WHAT THE EXERCISE ASKS:
Please produce an exact transcription of the lines from the one containing "The height and width of the screenshot is (586, 1000)." through the last line of the entries, leaving out every picture.

ENTRIES PROVIDED:
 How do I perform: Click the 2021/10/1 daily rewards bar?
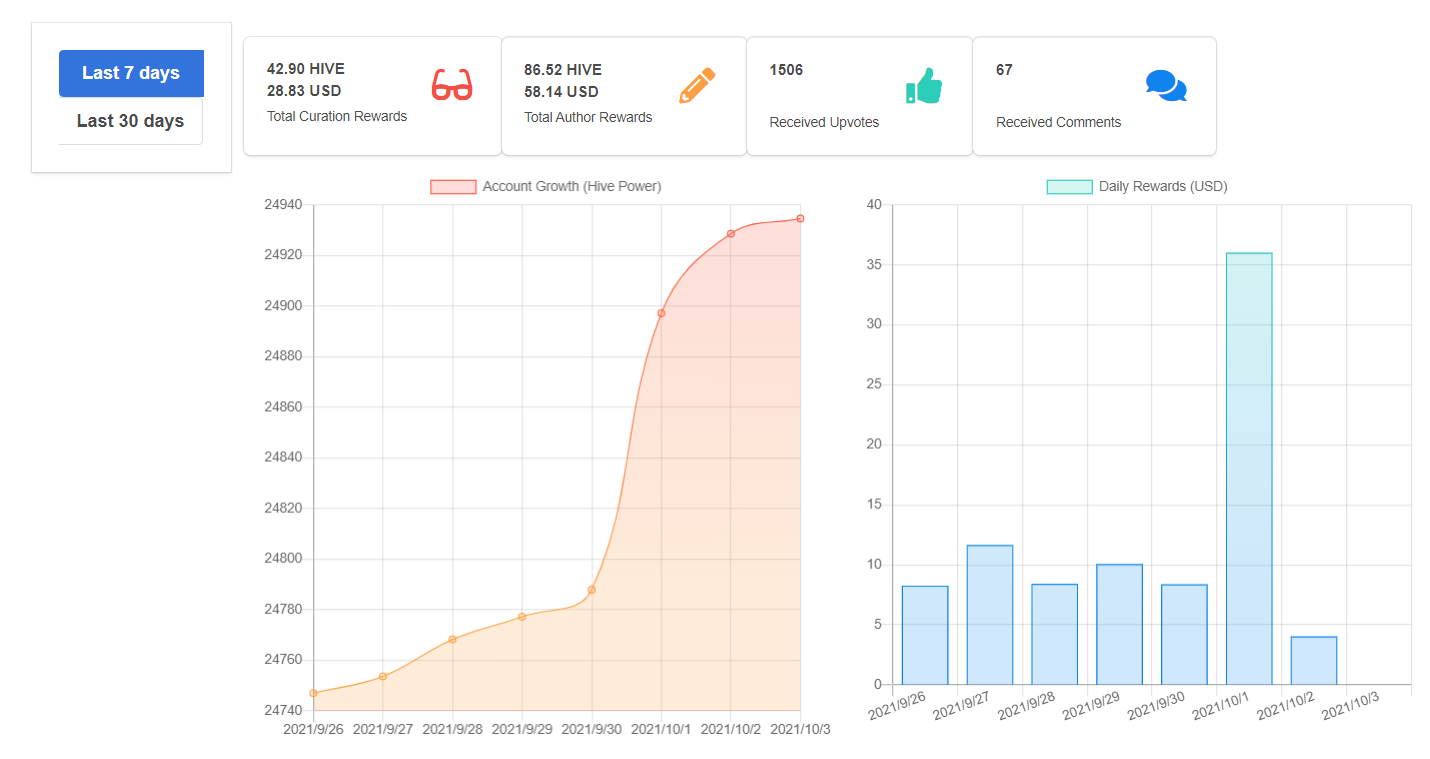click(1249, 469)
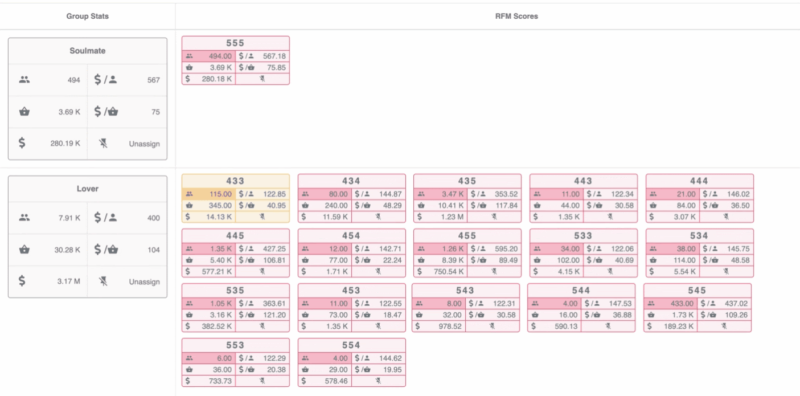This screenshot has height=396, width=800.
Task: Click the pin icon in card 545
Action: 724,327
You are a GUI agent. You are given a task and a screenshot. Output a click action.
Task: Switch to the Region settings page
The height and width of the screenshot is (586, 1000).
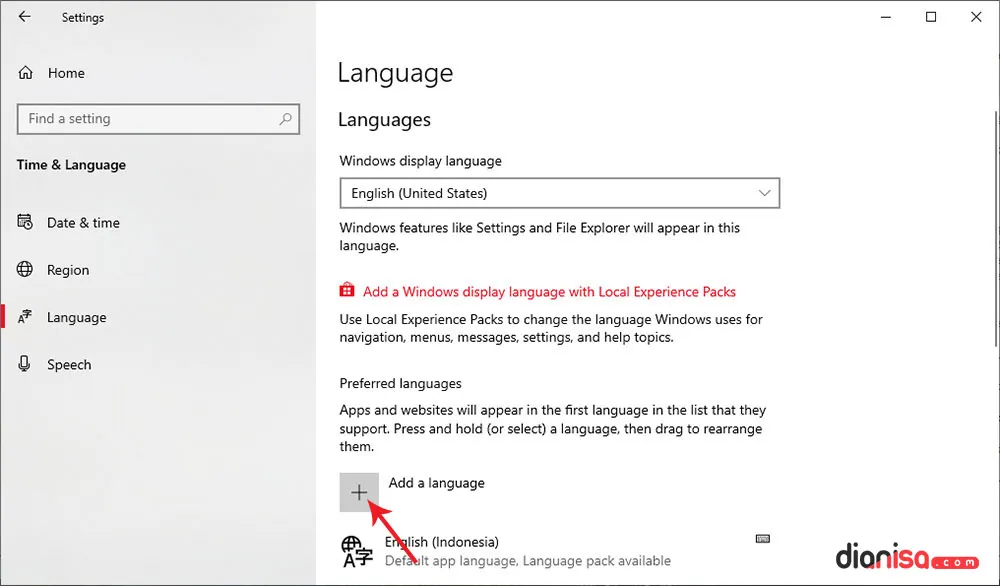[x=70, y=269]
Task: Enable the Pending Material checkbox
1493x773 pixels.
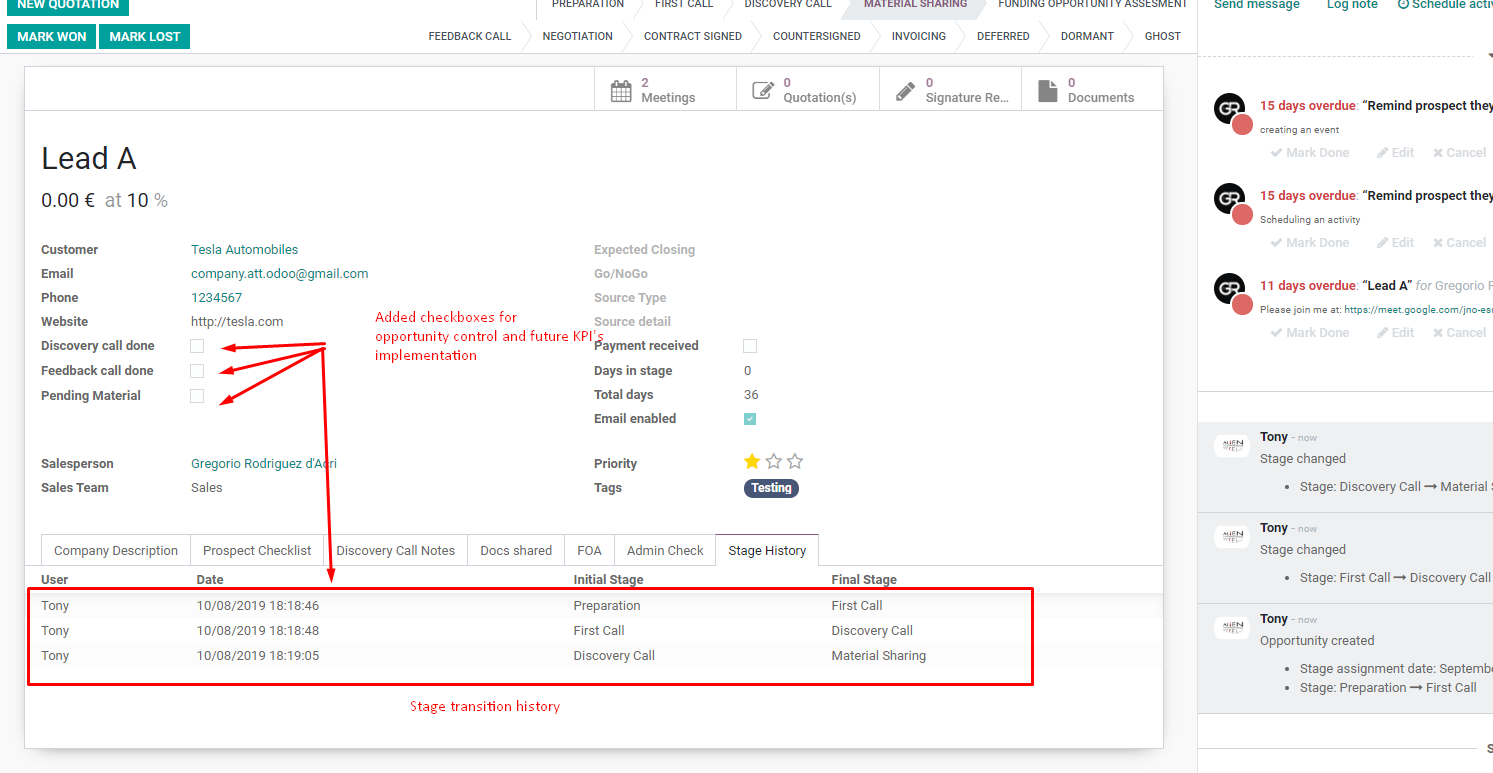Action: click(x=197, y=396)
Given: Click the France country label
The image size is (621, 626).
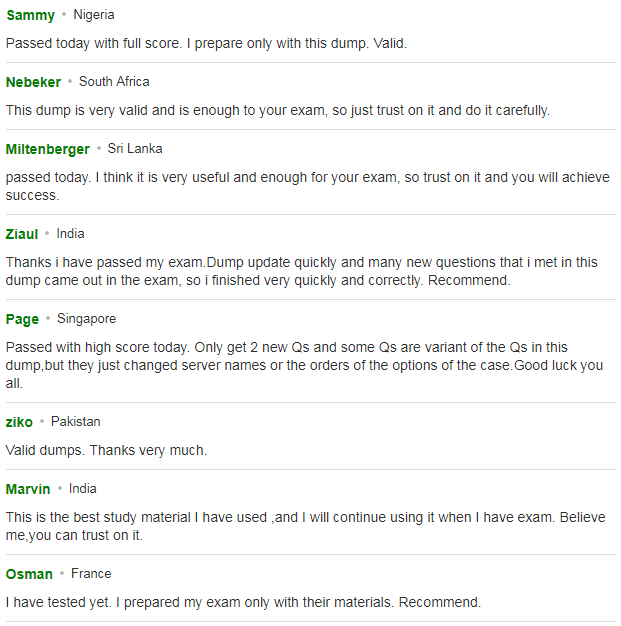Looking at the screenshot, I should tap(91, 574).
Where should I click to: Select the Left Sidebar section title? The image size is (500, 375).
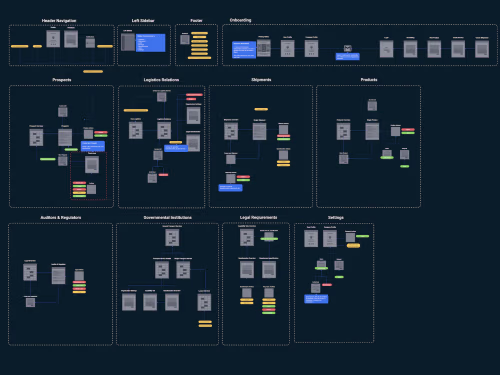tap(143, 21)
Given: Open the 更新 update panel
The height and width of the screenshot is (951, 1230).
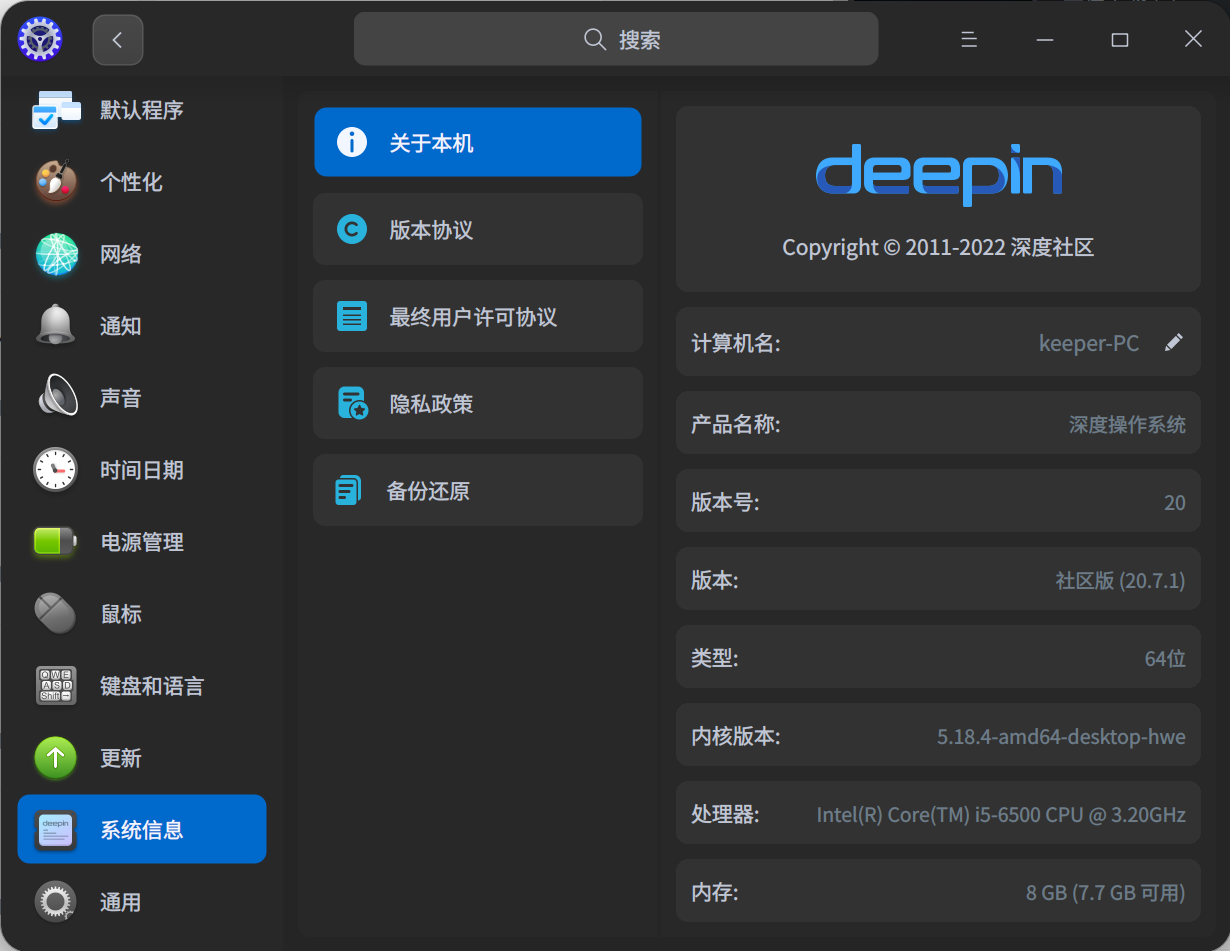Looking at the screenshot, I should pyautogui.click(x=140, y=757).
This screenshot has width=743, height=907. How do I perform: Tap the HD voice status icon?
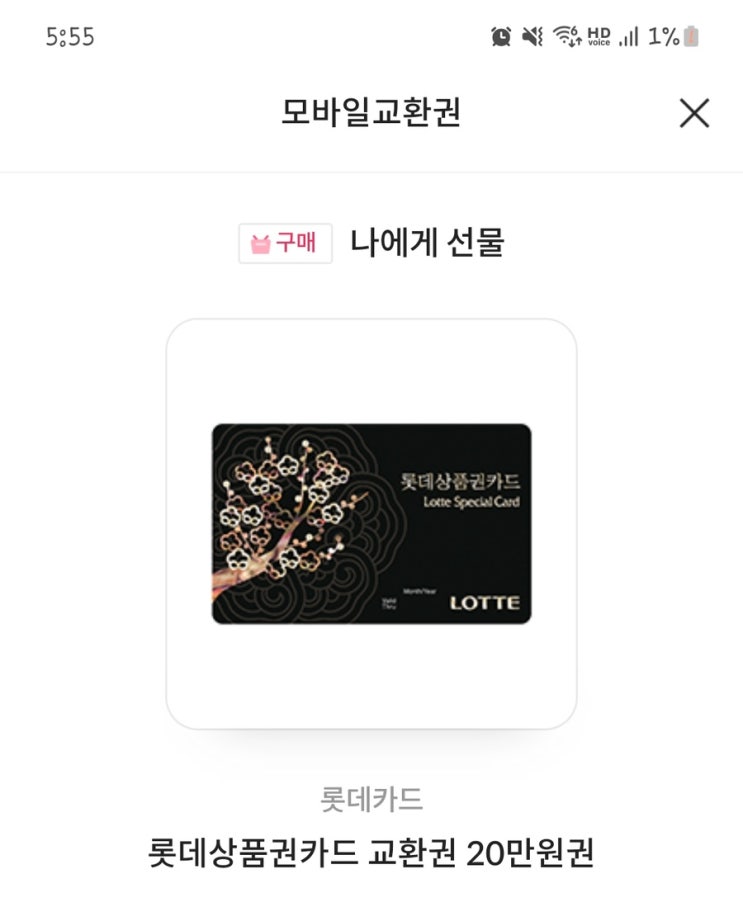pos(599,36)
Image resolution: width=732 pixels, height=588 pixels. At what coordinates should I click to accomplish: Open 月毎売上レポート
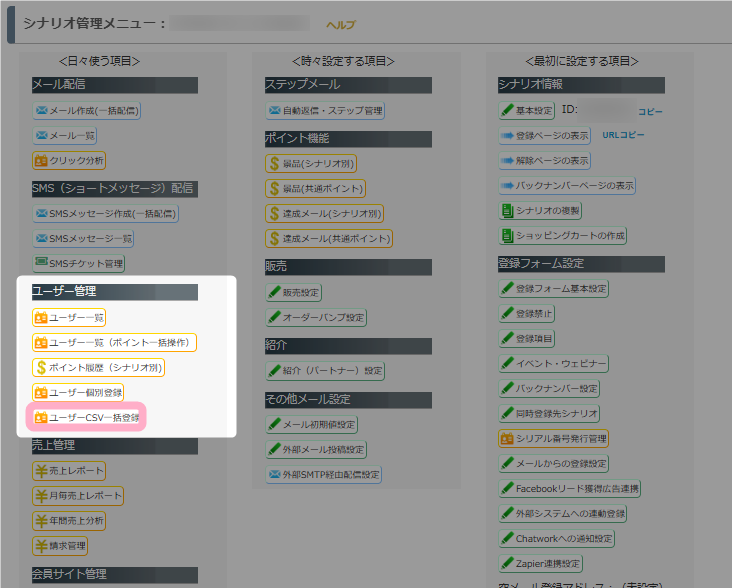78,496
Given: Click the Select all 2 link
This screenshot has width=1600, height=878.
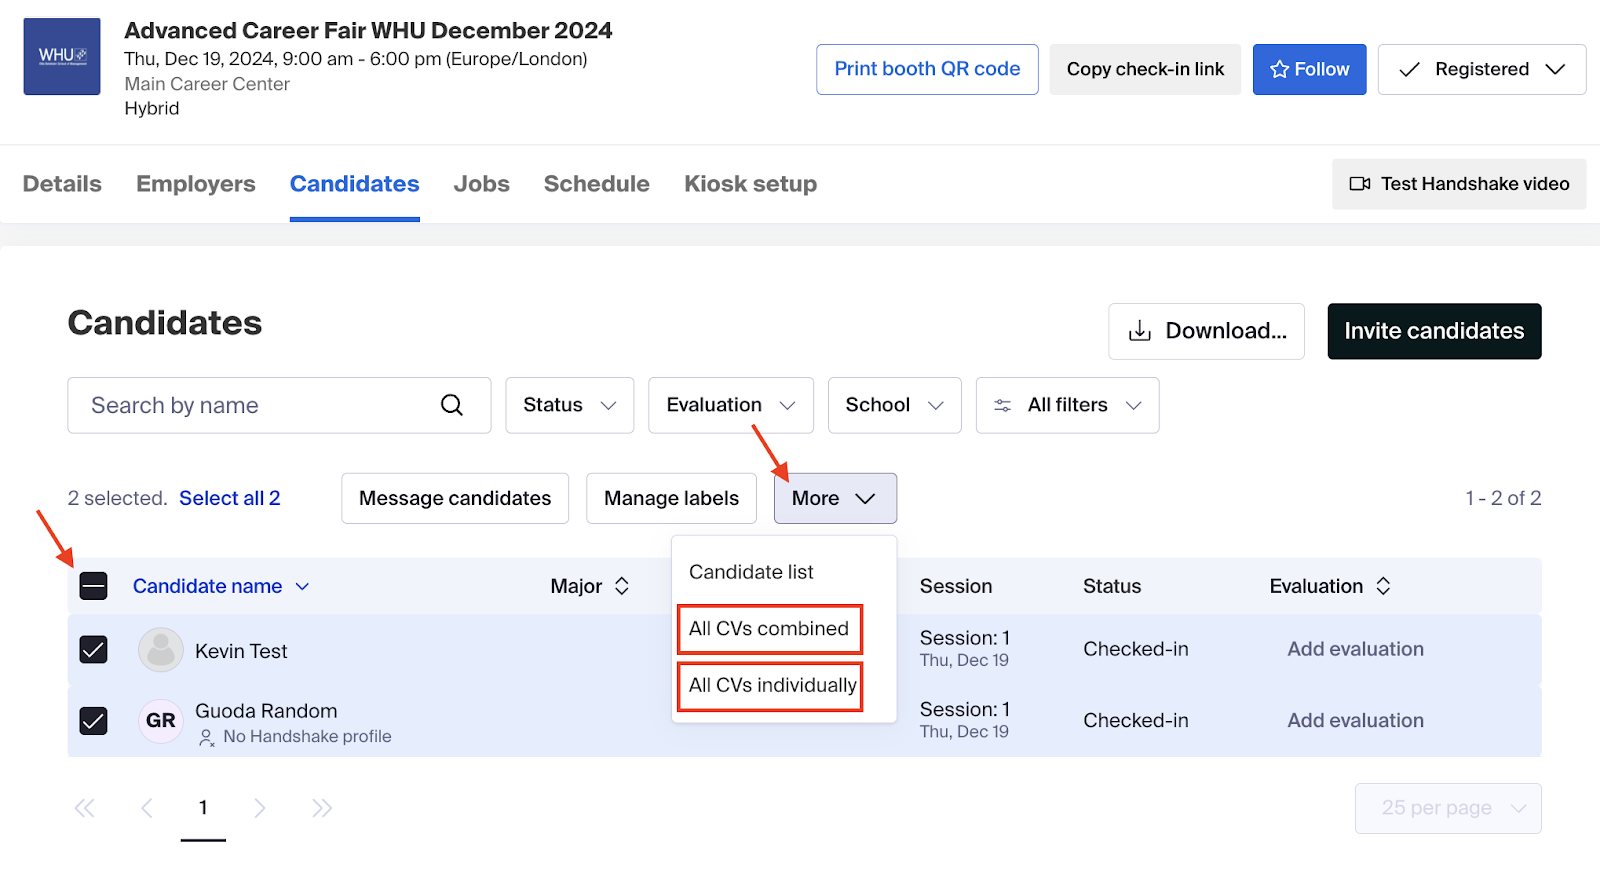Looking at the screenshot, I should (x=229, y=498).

RESPONSE TO THE EXERCISE:
The height and width of the screenshot is (586, 1000).
[x=70, y=269]
Task: Enable the Pending Material checkbox
1493x773 pixels.
Action: click(x=197, y=396)
Given: Click the France country label
The image size is (621, 626).
Looking at the screenshot, I should tap(91, 574).
Where should I click to: Select the Left Sidebar section title? The image size is (500, 375).
tap(143, 21)
Given: Open the 更新 update panel
The height and width of the screenshot is (951, 1230).
Looking at the screenshot, I should pyautogui.click(x=140, y=757).
This screenshot has width=743, height=907. How do I perform: Tap the HD voice status icon?
pos(599,36)
Image resolution: width=732 pixels, height=588 pixels. At what coordinates should I click to accomplish: Open 月毎売上レポート
78,496
Given: Click the Select all 2 link
This screenshot has width=1600, height=878.
Looking at the screenshot, I should (x=229, y=498).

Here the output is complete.